If you are using the new Apple M1 chip please be sure to have installed hdf5
by running:
$ brew install hdf5
$ python src/run.py -h
usage: run.py [-h] --config CONFIG
MetaRL-RL2
optional arguments:
-h, --help show this help message and exit
--config CONFIG path of the configurations json file.
The base structure of the json configurations file can be found inside this file.
Look at the configs folder for additional configuration examples.
In order to train all the models from scratch, you can uncomment all the rows inside this file. Once you have done that, you have to run:
$ sh scripts/train.all.sh
or you can simply execute once configuration at time by running:
$ python src/run.py "<path_of_your_json_config>"
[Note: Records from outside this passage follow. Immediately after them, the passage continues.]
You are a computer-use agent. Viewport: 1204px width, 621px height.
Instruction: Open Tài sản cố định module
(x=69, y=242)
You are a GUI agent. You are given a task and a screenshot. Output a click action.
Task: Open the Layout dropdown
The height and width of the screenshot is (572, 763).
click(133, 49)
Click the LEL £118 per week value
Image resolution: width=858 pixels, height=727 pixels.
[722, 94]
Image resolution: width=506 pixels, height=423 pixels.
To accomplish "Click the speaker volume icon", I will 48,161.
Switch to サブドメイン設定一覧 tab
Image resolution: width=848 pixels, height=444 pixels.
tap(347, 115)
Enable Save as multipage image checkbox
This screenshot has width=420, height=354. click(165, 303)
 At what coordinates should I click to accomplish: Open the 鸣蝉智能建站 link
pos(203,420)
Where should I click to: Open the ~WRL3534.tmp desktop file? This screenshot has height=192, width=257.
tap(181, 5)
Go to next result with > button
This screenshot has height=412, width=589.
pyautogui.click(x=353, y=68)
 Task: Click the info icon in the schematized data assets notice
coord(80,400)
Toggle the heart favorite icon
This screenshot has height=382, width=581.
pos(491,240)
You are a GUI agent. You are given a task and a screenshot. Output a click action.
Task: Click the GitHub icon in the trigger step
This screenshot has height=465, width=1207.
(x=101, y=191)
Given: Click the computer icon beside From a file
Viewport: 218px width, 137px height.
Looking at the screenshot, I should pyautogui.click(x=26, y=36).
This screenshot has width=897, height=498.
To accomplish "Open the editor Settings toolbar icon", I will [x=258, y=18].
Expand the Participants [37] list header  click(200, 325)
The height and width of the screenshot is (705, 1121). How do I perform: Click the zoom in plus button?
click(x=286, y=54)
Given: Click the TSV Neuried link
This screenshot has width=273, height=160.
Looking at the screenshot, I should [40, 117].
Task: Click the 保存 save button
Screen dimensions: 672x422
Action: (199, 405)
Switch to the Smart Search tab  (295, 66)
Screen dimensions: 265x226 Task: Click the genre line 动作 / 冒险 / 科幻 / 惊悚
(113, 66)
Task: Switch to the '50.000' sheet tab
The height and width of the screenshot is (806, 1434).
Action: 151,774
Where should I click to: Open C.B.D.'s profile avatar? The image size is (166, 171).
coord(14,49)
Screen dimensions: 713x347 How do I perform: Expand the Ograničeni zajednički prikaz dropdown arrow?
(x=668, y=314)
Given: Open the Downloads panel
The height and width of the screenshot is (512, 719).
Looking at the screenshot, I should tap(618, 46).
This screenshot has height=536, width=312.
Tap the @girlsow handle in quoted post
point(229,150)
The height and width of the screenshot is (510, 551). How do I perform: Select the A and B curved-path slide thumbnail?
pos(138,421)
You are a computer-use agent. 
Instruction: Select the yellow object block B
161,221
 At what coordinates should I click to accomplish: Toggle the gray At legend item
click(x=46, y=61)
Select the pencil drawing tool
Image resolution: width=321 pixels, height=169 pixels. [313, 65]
where the json file has the parameter mode="training"
.
In order to run the inference procedure on all the models, you can uncomment all the rows inside this file. Once you have done that, you have to run:
$ sh scripts/test.all.sh
or you can simply execute once configuration at time by running:
$ python src/run.py "<path_of_your_json_config>"
where the json file has the parameter mode="inference"
.
In order to run the rendering procedure on all the models, you can uncomment all the rows inside this file. Once you have done that, you have to run:
$ sh scripts/render.all.sh
or you can simply execute once configuration at time by running:
$ python src/run.py "<path_of_your_json_config>"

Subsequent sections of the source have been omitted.